*What you will do*:
(1) Translate into Spanish the following sentence from the article on Trump's Iran policy below: "Like most of Trump’s foreign policy, his approach to Iran was driven by the intersection of domestic politics and his own vanity and ego."
(2) Reproduce the passage of the article on Trump's Iran policy below, starting with "And what exactly" and going on through "closer to 2020.".

*Text segment*:
16 July 2019

What is Trump's Iran end game?

BY AARON DAVID MILLER

Among the biggest mysteries of the Trump administration’s foreign policies is its end game with Iran. 

Is the objective, as Secretary of State Mike Pompeo has stated, a new Iran deal more advantageous to the U.S. than the one fashioned by his predecessor? Is it regime collapse or even change, as President Trump’s national security adviser, John Bolton, has intimated?

And what exactly is desired by Trump, a president who has vacillated between threatening Iran with obliteration on one day and repeatedly offering to meet with the Iranian president on the next?

The most likely answer is that Trump doesn’t know what he wants to do with Iran—and if he does, his administration hasn’t made it clear, let alone been singing off the same sheet of music.


What he does know is that getting into a military conflict with Iran, or a risky negotiation that might require U.S. concessions, is bad politics: bad for his base and bad for his face-off with the Democrats, especially as he gets closer to 2020. 

Like most of Trump’s foreign policy, his approach to Iran was driven by the intersection of domestic politics and his own vanity and ego.

(Data records)
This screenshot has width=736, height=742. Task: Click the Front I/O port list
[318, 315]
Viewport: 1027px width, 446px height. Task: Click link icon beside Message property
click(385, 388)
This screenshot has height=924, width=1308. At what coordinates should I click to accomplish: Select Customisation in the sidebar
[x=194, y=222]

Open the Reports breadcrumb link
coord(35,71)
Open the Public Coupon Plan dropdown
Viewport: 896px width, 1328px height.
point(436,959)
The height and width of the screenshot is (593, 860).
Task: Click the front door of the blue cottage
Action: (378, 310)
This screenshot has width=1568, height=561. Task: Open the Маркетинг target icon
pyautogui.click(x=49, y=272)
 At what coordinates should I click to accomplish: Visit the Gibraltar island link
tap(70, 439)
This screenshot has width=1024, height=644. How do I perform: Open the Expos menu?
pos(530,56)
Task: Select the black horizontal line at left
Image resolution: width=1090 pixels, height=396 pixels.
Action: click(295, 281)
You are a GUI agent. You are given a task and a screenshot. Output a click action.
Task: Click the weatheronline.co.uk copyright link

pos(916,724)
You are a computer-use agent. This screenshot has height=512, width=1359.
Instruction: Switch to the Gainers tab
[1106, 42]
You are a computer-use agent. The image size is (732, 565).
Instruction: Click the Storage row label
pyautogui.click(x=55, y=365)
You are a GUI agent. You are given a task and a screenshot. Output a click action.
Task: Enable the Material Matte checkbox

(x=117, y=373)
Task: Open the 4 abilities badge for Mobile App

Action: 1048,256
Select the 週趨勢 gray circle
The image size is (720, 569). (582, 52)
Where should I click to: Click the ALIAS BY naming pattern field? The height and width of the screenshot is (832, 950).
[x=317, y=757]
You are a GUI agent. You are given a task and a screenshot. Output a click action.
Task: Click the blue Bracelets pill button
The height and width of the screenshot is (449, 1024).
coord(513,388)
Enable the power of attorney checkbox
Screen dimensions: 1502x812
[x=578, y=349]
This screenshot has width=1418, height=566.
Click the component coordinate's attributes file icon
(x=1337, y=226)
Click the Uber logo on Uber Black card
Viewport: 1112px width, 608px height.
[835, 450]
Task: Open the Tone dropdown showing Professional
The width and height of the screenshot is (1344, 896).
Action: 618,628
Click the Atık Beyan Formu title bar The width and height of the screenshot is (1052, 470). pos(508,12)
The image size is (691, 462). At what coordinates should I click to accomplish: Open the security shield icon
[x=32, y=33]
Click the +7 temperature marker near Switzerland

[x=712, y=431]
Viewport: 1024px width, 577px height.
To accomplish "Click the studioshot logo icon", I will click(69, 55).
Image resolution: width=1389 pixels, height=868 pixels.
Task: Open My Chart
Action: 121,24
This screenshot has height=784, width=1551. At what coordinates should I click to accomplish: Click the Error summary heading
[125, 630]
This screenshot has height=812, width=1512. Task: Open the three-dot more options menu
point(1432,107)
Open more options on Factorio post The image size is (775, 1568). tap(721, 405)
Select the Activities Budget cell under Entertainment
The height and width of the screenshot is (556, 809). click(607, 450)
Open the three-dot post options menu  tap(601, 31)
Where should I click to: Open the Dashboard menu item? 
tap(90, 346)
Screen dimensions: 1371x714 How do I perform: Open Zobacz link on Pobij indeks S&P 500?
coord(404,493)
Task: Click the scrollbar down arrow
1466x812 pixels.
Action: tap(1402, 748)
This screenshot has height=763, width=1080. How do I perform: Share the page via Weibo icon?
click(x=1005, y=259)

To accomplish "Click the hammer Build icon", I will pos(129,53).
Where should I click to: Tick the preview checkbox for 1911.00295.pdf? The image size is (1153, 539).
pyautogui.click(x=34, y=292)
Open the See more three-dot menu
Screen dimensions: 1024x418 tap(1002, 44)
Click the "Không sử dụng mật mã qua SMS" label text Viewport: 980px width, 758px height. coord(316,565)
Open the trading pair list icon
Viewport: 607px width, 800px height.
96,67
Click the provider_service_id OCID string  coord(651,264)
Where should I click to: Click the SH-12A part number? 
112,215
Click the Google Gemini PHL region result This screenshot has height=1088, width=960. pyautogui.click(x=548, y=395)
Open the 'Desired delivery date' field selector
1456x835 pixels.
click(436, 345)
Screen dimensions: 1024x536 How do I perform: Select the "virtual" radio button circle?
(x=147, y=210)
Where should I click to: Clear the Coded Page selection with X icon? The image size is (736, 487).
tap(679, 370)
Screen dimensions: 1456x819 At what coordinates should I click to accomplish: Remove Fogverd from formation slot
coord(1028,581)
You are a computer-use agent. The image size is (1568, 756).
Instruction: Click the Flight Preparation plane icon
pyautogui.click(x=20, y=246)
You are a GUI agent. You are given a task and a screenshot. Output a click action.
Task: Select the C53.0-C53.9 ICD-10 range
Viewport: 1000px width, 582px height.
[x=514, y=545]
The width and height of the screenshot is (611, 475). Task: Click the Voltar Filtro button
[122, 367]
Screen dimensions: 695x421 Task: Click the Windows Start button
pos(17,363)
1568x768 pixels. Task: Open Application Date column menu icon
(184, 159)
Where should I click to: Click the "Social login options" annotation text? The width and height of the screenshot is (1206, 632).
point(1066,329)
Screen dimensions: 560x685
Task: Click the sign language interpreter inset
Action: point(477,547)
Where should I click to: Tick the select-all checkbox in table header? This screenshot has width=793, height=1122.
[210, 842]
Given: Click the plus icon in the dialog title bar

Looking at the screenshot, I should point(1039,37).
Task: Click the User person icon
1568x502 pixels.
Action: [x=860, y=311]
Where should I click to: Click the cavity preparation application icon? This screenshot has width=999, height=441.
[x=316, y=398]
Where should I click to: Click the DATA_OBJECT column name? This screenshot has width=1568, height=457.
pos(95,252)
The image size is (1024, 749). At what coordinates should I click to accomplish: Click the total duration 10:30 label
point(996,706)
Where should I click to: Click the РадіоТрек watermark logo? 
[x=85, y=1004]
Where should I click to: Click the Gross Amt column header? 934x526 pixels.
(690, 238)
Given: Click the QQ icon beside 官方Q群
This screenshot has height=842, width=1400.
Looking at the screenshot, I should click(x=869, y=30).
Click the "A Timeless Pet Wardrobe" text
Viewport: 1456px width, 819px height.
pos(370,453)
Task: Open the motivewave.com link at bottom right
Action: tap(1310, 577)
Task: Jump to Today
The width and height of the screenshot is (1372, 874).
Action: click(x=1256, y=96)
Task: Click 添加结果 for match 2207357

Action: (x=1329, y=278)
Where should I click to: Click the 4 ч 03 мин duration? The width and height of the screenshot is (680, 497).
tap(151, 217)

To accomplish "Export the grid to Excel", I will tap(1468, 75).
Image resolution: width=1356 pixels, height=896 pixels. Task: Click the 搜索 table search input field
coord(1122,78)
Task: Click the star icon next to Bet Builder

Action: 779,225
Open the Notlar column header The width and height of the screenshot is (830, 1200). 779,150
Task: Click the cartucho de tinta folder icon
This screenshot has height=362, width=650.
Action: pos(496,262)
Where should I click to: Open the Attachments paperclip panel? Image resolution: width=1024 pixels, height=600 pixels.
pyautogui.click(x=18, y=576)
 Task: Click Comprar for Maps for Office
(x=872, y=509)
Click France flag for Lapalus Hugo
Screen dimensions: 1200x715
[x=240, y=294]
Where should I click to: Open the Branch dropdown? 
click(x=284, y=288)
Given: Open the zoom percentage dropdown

*Responses*:
(1) Como la mayor parte de la política exterior de Trump, su enfoque hacia Irán estuvo impulsado por la intersección de la política interna y su propia vanidad y ego.

(2)
And what exactly is desired by Trump, a president who has vacillated between threatening Iran with obliteration on one day and repeatedly offering to meet with the Iranian president on the next?

The most likely answer is that Trump doesn’t know what he wants to do with Iran—and if he does, his administration hasn’t made it clear, let alone been singing off the same sheet of music.


What he does know is that getting into a military conflict with Iran, or a risky negotiation that might require U.S. concessions, is bad politics: bad for his base and bad for his face-off with the Democrats, especially as he gets closer to 2020.